- _Job_: From the material below, output the part that opens with the line containing "롱 레인지 비디오 송신기 (278, 1770)" and closes with the line containing "공장 투어 (246, 2450)" as a Markdown table with the columns No. and Line. Number the rows in order and leave out any blank lines.

- _Raw data_:
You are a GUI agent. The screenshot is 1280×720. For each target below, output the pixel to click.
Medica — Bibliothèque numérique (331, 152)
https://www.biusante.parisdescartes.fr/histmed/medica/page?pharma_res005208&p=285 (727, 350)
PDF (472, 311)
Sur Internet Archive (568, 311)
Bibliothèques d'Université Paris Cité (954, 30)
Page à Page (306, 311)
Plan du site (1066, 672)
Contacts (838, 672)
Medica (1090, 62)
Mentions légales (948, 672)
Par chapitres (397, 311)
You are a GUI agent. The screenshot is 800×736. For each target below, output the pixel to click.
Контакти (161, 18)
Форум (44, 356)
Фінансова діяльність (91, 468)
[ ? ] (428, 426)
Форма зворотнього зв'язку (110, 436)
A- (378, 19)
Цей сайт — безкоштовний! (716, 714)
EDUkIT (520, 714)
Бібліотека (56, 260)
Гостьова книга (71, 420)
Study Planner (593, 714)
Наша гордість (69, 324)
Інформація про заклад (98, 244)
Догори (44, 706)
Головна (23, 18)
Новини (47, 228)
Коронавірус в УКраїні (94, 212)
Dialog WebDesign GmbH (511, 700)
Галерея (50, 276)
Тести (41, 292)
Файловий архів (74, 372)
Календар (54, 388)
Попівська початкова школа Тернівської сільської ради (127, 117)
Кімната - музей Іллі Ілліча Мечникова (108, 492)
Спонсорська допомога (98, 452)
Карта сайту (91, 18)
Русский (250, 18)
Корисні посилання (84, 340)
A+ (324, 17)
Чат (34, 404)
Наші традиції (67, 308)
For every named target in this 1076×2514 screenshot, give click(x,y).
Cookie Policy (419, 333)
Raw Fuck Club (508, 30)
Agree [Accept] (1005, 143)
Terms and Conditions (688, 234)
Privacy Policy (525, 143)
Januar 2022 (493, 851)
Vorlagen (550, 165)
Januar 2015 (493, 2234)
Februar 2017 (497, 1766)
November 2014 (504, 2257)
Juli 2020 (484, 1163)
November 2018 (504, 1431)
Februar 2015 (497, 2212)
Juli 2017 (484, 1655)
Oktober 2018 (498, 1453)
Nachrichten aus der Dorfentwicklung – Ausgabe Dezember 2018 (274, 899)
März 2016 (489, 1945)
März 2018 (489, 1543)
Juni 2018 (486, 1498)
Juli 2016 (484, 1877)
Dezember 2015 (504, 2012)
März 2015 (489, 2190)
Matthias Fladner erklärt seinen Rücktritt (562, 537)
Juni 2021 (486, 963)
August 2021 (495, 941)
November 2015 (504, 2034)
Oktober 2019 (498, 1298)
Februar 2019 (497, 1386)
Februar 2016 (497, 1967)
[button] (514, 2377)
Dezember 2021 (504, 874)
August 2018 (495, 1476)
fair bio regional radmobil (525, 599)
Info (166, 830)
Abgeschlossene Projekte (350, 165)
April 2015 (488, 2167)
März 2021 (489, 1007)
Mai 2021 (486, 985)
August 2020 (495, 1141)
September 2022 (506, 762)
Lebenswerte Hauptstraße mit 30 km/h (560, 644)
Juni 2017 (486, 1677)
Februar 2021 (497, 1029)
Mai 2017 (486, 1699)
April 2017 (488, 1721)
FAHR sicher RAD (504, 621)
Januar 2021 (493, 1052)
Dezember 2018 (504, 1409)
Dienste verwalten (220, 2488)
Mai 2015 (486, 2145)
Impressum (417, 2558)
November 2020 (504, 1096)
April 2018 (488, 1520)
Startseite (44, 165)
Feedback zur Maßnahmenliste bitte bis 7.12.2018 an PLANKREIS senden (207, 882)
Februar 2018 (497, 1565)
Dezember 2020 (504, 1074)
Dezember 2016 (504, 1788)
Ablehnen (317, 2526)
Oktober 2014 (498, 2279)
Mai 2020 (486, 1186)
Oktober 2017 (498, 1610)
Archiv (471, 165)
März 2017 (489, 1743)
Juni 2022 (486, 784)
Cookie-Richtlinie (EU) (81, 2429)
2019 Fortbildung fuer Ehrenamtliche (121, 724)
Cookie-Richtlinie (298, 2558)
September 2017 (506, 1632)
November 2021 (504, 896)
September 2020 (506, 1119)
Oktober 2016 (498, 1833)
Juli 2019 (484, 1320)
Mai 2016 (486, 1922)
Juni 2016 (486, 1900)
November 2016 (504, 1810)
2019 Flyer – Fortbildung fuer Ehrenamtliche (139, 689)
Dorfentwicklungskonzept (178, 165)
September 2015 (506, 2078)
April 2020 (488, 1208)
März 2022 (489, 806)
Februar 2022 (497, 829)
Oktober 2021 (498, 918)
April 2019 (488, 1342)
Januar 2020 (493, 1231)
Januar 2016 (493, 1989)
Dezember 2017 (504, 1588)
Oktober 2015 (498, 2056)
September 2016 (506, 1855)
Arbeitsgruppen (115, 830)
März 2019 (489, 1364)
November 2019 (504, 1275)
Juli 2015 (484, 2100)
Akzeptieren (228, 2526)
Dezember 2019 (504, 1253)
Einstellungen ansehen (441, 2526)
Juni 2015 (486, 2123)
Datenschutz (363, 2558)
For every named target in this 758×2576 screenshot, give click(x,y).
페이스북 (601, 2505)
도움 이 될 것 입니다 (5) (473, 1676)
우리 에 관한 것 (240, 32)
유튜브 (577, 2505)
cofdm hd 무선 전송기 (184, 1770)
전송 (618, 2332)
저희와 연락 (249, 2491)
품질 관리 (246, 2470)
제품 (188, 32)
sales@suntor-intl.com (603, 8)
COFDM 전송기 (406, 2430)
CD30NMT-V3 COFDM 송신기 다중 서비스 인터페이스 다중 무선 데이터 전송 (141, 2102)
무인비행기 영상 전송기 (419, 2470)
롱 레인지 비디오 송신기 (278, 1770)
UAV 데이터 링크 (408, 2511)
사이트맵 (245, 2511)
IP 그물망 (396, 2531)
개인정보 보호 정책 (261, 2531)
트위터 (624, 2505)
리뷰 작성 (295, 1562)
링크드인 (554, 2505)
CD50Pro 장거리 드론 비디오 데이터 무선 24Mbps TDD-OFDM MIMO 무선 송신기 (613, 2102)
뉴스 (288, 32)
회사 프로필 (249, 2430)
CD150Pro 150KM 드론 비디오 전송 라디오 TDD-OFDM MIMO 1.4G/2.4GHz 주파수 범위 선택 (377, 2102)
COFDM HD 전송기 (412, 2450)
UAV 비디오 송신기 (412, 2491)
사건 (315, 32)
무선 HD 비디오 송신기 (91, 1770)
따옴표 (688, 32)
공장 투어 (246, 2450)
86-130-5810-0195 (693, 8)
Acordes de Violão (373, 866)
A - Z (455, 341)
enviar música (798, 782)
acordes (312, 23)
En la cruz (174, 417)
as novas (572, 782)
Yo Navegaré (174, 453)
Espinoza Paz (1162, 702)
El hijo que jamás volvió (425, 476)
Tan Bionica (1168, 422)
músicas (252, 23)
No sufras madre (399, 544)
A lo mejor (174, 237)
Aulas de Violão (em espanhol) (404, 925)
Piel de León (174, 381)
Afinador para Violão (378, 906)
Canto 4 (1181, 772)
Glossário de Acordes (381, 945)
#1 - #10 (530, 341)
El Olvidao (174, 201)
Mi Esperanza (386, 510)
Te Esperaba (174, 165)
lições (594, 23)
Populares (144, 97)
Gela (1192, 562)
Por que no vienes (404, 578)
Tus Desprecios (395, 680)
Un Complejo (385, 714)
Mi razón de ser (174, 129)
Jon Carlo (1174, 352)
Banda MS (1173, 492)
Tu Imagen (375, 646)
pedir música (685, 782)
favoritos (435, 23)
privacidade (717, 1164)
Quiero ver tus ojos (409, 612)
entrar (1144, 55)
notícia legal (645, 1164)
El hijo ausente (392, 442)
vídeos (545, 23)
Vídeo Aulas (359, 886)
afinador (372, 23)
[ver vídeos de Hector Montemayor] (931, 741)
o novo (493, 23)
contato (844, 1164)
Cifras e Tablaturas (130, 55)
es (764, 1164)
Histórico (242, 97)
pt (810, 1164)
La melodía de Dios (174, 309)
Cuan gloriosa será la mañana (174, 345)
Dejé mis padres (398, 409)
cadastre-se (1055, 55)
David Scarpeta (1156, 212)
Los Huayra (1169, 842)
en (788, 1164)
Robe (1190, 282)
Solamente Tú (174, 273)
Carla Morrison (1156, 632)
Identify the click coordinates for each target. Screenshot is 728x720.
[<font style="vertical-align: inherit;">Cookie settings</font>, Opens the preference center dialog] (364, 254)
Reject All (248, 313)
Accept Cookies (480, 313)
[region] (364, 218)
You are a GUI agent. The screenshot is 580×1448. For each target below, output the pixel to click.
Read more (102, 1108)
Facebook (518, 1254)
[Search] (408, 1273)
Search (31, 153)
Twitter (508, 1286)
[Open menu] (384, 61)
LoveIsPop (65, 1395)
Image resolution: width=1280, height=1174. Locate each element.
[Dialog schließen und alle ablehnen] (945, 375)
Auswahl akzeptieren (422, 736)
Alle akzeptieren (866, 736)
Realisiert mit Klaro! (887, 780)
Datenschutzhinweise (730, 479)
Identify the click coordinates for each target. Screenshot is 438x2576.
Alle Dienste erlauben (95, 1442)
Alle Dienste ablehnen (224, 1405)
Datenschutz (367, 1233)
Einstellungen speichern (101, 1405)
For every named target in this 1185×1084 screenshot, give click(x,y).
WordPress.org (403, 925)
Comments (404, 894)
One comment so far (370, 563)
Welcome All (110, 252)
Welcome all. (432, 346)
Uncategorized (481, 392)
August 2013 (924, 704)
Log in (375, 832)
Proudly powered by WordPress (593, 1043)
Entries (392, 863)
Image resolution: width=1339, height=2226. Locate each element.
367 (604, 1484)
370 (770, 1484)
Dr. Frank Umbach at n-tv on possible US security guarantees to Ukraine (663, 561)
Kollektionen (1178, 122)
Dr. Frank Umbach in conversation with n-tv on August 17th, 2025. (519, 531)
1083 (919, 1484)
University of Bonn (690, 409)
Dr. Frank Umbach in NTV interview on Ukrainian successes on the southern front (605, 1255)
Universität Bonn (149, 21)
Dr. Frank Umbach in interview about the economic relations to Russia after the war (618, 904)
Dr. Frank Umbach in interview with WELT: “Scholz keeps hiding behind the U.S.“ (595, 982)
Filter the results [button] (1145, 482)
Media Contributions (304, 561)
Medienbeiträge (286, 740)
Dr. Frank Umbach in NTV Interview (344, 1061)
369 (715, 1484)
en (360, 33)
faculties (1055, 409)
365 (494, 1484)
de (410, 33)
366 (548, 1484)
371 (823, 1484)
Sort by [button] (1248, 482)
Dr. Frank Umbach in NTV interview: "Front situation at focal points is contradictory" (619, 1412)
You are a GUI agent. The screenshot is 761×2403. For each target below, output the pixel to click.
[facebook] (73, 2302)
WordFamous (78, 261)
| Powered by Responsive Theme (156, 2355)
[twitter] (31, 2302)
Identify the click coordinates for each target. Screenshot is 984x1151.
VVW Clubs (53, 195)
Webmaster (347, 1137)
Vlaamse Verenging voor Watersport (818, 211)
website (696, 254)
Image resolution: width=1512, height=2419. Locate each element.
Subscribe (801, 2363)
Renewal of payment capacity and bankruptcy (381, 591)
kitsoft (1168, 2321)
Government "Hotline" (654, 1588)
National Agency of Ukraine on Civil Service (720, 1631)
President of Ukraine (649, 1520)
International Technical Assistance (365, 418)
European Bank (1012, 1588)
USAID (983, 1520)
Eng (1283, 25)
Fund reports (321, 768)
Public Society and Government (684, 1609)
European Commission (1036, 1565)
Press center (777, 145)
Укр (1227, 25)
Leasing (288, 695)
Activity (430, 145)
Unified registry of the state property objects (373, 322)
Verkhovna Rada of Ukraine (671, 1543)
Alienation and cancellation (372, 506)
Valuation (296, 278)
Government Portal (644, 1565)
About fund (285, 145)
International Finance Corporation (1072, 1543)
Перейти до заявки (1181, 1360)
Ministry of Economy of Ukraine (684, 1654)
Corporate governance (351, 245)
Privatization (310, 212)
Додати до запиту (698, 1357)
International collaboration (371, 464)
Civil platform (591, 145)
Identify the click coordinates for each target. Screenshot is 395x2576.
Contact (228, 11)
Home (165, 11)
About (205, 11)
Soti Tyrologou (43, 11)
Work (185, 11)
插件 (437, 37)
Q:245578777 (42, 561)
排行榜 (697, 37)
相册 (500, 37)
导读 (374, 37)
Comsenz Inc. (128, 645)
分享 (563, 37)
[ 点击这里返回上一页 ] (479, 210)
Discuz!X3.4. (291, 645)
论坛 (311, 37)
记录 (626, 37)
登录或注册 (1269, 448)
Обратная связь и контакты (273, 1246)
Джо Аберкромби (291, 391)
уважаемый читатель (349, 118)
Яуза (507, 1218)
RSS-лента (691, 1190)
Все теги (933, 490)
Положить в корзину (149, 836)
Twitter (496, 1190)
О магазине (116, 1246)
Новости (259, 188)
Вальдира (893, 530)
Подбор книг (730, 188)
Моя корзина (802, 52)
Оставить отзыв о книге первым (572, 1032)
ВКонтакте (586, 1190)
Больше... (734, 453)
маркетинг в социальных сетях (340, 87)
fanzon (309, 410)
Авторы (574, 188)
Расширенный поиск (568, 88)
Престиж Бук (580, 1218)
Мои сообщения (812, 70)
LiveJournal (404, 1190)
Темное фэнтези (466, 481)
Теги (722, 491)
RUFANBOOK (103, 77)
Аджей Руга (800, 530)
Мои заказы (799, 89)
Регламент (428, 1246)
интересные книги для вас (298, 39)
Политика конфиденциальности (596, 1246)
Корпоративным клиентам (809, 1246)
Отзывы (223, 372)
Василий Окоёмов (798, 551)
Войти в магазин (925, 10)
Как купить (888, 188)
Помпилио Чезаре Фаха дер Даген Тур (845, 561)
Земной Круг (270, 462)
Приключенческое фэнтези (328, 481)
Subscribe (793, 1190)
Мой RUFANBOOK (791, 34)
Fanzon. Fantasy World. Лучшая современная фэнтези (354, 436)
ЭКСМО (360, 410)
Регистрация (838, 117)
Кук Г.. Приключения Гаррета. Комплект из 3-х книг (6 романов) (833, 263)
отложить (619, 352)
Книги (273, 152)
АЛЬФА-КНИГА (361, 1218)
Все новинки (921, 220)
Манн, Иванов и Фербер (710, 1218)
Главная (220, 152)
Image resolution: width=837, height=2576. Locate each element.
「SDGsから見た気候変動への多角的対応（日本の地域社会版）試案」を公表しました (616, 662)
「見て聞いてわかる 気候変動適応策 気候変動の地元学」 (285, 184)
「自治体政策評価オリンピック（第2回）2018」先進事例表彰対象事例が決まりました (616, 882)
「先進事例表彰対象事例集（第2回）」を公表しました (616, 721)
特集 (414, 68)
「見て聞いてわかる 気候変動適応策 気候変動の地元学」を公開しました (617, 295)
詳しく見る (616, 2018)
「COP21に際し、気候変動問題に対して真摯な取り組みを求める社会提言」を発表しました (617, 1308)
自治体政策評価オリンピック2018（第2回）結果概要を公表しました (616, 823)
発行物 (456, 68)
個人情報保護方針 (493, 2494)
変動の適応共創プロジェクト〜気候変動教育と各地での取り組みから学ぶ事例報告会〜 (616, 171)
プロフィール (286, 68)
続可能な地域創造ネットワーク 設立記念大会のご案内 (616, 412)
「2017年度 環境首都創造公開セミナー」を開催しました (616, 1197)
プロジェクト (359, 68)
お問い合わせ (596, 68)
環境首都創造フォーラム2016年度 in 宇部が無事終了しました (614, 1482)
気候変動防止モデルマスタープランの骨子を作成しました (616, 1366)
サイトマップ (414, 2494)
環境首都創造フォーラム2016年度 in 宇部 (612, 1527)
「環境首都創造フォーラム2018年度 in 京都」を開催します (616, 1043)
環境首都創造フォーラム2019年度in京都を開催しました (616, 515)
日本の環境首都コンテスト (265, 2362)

- _Reply to the task_:
| No. | Line |
|---|---|
| 1 | 롱 레인지 비디오 송신기 (278, 1770) |
| 2 | UAV 데이터 링크 (408, 2511) |
| 3 | 사이트맵 (245, 2511) |
| 4 | IP 그물망 (396, 2531) |
| 5 | 개인정보 보호 정책 (261, 2531) |
| 6 | 트위터 (624, 2505) |
| 7 | 리뷰 작성 (295, 1562) |
| 8 | 링크드인 (554, 2505) |
| 9 | CD50Pro 장거리 드론 비디오 데이터 무선 24Mbps TDD-OFDM MIMO 무선 송신기 (613, 2102) |
| 10 | 뉴스 (288, 32) |
| 11 | 회사 프로필 (249, 2430) |
| 12 | CD150Pro 150KM 드론 비디오 전송 라디오 TDD-OFDM MIMO 1.4G/2.4GHz 주파수 범위 선택 (377, 2102) |
| 13 | COFDM HD 전송기 (412, 2450) |
| 14 | UAV 비디오 송신기 (412, 2491) |
| 15 | 사건 (315, 32) |
| 16 | 무선 HD 비디오 송신기 (91, 1770) |
| 17 | 따옴표 (688, 32) |
| 18 | 공장 투어 (246, 2450) |